Rezension zu Der fremde Deutsche von Umeswaran Arunagirinathan
Offener Erfahrungsbericht eines beeindruckenden Menschen
von Knigaljub
Kurzmeinung: Vermutlich ist Umes' erstes Buch etwas informativer, aber auch diese privaten Einblicke sind ganz interessant.
Rezension
Knigaljubvor 6 Jahren
Umeswaran Arunagirinathan hat geschafft, wovon viele andere Flüchtlinge noch träumen: Er arbeitet in seinem Wunschberuf als Herzchirurg, verdient genug Geld, um seine Familie auf Sri Lanka zu unterstützen, hat einen deutschen Pass und fühlt sich in Hamburg Zuhause.
Wenn man bedenkt, dass er mit 12 Jahren ganz allein hier angekommen ist, kann man nur den Hut vor seiner Leistung ziehen.

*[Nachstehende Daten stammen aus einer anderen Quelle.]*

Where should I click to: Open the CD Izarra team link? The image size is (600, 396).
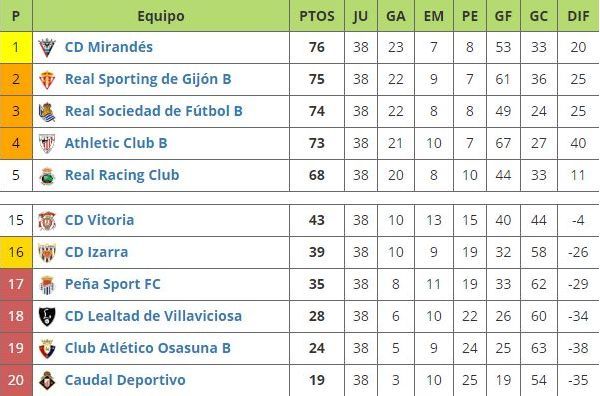point(96,252)
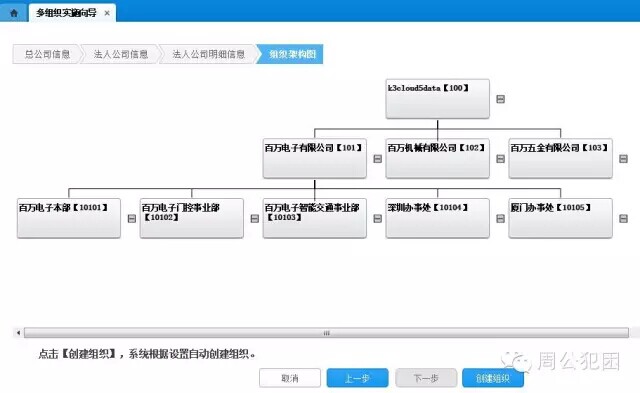This screenshot has height=393, width=640.
Task: Collapse the 百万机械有限公司【102】 node
Action: tap(500, 159)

Umso empörender fand ich die im Buch geschilderten Passagen, in denen er von Diskriminierung seitens anderer Deutscher berichtet.
Der Untertitel "Leben zwischen den Kulturen" bezieht sich meines Eindrucks jedoch nicht nur auf die srilankanische im Vergleich zur deutschen Kultur, sondern auch und vor allem auf die Unterschiede zwischen seiner norddeutschen Heimat und dem für seine Ausbildung bezogenen Wohnort in Bad Neustadt sowie auf die eigene hinduistische Kultur im Vergleich zur muslimischen Kultur seiner afghanischen Wahlfamilie. Inwiefern hier Umes' privates Liebesleben, das nicht allen kulturellen Anforderungen gerecht werden kann (seine Familie drängt bspw. zur Heirat, was für Umes nicht vorstellbar ist), mitgemeint ist, kann spekuliert werden.
Beeindruckt hat mich an diesem Buch vor allem die schonungslose Offenheit, mit der Umes von erfahrenen Diskriminierungen (unterschiedlicher Art) und eigenen Gefühlen berichtet.
Gefehlt hat mir hingegen ein bisschen das, was der Klappentext versprach: Zwar schildert der Autor seine eigenen Erlebnisse und äußert seine Ansichten, aber dass er (nebenbei noch) "Möglichkeiten, Erwartungen und Probleme einer Integration" im Allgemeinen auslotet, fand ich jetzt nicht unbedingt. Auf den Bürgerkrieg in Sri Lanka wurde glücklicherweise zum Schluss noch etwas eingegangen und auch die Schilderung einer traditionellen Bestattung fand ich sehr interessant, aber mich hätte es auch nicht gestört, noch ein wenig mehr über die tamilische Kultur zu lesen.
Fazit:
Ein interessanter Bericht über einige Lebenspassagen eines sympathischen Mannes, der es beeindruckend weit gebracht hat - mit sehr privaten Einblicken, aber ein bisschen zu wenig "Allgemeinem".